Abstract:Toxic speech, also known as hate speech, is regarded as one of the crucial issues plaguing online social media today. Most recent work on toxic speech detection is constrained to the modality of text with no existing work on toxicity detection from spoken utterances. In this paper, we propose a new Spoken Language Processing task of detecting toxicity from spoken speech.

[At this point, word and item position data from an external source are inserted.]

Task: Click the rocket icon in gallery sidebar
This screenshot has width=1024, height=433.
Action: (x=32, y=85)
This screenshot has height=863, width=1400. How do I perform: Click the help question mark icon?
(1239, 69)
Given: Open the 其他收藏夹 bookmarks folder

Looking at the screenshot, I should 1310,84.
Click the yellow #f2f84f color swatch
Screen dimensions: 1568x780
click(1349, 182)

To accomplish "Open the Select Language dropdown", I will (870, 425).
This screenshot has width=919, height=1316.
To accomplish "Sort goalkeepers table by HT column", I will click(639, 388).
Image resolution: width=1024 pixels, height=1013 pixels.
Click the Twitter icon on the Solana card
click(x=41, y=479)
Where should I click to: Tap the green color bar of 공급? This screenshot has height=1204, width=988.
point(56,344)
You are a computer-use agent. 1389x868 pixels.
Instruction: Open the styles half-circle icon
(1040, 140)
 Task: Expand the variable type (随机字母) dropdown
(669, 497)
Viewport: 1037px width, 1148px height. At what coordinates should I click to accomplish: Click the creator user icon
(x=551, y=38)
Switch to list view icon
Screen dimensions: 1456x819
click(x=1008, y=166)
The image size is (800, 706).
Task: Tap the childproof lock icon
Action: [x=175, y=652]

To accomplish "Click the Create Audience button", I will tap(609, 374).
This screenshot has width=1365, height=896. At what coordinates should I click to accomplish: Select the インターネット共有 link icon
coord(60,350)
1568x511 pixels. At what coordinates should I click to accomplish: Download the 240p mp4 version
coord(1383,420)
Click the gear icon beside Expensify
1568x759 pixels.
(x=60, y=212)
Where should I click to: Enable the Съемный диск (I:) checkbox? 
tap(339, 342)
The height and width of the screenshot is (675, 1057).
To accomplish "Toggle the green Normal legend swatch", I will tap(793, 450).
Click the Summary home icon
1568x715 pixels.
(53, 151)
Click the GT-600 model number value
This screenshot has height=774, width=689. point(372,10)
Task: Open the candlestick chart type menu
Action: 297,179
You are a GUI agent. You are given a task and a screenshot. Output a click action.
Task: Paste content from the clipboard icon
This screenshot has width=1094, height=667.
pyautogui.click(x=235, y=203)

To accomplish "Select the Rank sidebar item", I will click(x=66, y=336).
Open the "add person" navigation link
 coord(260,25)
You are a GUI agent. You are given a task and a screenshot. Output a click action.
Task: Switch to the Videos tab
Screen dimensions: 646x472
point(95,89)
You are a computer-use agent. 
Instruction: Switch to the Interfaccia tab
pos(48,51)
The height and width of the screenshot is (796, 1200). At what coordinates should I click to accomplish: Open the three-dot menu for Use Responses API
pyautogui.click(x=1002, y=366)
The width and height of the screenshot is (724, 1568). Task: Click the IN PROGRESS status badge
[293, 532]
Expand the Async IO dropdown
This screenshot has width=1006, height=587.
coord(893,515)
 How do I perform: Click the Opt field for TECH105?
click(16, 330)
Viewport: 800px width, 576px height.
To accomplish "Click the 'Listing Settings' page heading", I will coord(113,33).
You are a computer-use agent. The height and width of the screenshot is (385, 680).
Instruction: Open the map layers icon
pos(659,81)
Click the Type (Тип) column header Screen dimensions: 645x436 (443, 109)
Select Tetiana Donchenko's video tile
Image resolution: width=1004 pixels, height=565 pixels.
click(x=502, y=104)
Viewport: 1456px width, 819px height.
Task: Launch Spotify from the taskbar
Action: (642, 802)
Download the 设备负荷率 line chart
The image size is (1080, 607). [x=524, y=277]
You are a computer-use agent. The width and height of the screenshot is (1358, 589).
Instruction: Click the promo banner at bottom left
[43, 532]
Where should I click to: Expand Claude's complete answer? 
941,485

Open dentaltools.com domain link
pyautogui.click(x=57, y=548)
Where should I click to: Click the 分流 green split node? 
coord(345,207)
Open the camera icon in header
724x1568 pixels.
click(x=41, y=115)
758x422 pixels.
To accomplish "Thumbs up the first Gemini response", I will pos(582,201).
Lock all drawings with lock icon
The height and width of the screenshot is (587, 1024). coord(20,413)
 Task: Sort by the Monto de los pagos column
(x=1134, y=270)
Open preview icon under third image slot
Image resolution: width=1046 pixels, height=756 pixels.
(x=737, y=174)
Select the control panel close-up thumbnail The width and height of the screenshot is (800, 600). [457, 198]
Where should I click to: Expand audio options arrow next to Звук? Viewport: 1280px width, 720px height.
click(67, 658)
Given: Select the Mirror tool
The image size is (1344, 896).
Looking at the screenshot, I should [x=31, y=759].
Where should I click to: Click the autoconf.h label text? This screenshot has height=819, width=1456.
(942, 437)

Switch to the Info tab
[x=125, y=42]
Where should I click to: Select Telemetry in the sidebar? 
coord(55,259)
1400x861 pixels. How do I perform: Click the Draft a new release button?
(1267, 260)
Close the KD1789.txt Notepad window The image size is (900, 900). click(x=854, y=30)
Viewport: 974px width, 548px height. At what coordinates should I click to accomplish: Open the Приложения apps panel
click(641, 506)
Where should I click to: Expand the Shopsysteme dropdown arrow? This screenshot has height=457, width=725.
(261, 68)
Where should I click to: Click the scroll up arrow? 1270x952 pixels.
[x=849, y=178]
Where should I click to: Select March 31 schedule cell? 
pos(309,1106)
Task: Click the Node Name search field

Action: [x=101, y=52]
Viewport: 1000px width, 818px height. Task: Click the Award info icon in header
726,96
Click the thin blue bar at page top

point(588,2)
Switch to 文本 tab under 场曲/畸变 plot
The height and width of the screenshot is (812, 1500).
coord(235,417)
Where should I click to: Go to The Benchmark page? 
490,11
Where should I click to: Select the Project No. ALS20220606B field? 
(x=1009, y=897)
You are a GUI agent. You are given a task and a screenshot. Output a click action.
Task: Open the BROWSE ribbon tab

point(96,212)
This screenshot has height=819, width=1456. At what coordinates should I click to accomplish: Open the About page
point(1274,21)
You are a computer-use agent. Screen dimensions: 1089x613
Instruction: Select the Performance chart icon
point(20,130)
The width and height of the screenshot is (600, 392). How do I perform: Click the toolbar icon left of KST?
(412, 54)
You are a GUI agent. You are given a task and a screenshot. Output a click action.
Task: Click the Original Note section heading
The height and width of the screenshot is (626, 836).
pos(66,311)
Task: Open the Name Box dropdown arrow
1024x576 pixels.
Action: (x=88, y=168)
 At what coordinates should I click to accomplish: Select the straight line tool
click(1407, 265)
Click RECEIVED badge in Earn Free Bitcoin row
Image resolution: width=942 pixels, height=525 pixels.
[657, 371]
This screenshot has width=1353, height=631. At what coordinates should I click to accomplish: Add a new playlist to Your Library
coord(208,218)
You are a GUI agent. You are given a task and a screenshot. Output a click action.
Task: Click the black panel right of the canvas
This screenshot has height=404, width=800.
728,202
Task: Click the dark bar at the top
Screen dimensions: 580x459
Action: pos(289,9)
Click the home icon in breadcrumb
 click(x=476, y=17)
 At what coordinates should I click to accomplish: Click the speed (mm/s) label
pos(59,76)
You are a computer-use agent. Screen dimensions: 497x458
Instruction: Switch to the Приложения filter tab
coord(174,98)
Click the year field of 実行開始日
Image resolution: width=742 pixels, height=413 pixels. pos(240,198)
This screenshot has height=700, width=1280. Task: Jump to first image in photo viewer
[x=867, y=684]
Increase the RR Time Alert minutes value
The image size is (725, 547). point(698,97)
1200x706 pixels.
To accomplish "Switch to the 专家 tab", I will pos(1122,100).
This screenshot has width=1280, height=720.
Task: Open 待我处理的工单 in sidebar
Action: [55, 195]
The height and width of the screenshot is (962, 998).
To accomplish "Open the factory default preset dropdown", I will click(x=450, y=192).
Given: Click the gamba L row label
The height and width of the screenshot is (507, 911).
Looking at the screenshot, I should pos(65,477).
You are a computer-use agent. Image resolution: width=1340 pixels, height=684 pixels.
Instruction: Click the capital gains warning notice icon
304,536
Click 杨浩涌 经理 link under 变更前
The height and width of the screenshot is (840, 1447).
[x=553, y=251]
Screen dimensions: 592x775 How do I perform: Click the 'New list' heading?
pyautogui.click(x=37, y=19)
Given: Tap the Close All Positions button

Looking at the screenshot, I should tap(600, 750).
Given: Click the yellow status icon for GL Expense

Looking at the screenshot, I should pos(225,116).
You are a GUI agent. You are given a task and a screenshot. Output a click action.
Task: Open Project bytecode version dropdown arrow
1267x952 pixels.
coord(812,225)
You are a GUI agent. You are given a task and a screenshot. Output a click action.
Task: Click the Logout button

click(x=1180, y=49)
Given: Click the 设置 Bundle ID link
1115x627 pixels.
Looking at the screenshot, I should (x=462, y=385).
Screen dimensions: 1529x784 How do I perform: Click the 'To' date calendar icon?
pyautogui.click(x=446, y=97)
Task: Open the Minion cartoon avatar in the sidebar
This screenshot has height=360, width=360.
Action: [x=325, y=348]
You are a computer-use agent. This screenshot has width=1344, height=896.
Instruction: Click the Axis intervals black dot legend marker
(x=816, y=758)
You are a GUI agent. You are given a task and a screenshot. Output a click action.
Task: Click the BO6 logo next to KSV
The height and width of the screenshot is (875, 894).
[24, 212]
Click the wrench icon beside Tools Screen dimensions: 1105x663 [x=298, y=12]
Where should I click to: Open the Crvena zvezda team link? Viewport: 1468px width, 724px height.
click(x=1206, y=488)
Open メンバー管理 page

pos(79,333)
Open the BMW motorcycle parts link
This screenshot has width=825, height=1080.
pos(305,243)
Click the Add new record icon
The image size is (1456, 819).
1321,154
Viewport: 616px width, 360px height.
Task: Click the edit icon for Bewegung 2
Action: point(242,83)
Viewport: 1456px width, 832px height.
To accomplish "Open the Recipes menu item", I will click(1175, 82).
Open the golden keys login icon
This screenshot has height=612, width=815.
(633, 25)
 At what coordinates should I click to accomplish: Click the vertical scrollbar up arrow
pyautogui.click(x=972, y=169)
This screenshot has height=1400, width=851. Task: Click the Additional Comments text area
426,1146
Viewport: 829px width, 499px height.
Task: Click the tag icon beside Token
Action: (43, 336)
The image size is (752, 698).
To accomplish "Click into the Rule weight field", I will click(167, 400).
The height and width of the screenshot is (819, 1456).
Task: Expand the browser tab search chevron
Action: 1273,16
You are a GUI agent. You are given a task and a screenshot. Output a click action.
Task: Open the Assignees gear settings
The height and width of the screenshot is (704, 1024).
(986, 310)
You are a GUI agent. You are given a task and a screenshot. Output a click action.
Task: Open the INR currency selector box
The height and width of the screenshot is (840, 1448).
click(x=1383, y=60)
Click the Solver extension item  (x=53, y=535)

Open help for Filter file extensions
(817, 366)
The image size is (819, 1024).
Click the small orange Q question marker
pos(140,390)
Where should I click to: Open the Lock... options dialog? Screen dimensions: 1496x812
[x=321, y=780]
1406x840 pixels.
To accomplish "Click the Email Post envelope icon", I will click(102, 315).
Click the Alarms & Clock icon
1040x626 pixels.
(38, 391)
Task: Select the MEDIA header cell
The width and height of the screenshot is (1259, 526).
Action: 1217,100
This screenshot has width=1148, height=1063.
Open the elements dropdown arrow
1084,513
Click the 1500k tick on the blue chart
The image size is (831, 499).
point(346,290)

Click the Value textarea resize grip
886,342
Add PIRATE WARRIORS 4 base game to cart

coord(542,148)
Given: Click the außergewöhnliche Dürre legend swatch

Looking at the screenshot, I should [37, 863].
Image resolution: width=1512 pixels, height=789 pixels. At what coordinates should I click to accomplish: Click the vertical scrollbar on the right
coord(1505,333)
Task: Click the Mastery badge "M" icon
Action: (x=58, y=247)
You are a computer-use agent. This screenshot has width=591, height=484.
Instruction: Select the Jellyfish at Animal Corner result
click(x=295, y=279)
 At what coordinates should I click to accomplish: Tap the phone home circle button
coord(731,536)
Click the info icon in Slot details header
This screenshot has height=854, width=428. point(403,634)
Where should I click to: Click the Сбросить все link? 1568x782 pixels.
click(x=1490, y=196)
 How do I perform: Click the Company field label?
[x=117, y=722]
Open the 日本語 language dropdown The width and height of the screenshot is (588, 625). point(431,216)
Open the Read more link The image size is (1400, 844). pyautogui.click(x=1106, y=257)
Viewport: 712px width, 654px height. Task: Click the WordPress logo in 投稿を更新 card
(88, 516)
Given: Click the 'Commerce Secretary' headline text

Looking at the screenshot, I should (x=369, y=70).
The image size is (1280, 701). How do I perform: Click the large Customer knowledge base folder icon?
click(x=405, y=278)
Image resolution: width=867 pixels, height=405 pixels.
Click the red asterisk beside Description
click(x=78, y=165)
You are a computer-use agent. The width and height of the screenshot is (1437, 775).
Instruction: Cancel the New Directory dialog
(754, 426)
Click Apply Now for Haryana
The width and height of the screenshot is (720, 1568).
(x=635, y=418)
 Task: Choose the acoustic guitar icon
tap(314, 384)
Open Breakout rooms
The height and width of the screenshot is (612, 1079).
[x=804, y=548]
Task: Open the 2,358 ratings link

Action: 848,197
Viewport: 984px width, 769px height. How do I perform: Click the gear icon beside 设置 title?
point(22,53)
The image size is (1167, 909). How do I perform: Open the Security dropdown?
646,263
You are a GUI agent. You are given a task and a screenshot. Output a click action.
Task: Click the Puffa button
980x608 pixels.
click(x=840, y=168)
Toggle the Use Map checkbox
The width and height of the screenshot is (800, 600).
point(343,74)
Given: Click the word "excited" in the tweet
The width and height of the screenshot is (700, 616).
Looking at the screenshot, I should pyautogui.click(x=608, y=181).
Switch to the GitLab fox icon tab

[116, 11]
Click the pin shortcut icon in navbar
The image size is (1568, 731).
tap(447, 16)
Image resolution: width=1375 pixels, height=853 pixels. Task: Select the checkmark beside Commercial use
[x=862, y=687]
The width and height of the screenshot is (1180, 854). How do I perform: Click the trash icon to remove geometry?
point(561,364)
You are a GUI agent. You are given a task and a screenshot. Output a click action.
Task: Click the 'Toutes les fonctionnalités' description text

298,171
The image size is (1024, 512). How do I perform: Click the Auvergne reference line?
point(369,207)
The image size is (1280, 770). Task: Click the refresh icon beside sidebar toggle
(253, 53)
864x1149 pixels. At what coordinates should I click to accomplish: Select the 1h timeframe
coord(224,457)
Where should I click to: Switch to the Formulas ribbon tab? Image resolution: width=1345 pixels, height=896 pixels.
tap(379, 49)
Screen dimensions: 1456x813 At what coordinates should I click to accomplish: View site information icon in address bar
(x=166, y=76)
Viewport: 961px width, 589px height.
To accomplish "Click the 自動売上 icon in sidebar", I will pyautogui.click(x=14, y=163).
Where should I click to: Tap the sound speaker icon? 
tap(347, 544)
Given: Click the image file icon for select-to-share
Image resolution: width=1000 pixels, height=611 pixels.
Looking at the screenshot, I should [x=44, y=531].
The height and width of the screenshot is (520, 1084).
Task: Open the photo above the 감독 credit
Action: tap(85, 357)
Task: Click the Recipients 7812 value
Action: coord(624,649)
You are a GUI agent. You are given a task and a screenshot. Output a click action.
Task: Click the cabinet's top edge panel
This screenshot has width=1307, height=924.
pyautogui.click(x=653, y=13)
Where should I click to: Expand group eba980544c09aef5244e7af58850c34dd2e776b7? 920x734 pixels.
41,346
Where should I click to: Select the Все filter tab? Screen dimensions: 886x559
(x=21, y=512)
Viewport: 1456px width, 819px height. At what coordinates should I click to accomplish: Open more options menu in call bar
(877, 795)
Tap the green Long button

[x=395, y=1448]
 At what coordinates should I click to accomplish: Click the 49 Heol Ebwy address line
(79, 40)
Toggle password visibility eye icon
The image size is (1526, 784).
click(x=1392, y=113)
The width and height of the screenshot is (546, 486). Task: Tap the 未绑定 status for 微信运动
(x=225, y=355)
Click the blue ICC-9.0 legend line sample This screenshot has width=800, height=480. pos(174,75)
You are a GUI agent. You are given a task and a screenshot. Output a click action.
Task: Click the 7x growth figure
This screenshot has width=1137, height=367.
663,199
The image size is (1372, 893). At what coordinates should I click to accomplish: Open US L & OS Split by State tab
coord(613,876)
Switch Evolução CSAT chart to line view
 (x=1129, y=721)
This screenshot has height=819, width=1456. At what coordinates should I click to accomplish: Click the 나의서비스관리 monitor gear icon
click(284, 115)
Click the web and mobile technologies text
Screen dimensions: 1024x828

We introduce DeToxy, the first publicly available toxicity annotated dataset for English speech, sourced from various openly available speech databases, consisting of over 2 million utterances. Finally, we also provide analysis on how a spoken speech corpus annotated for toxicity can help facilitate the development of E2E models which better capture various prosodic cues in speech, thereby boosting toxicity classification on spoken utterances.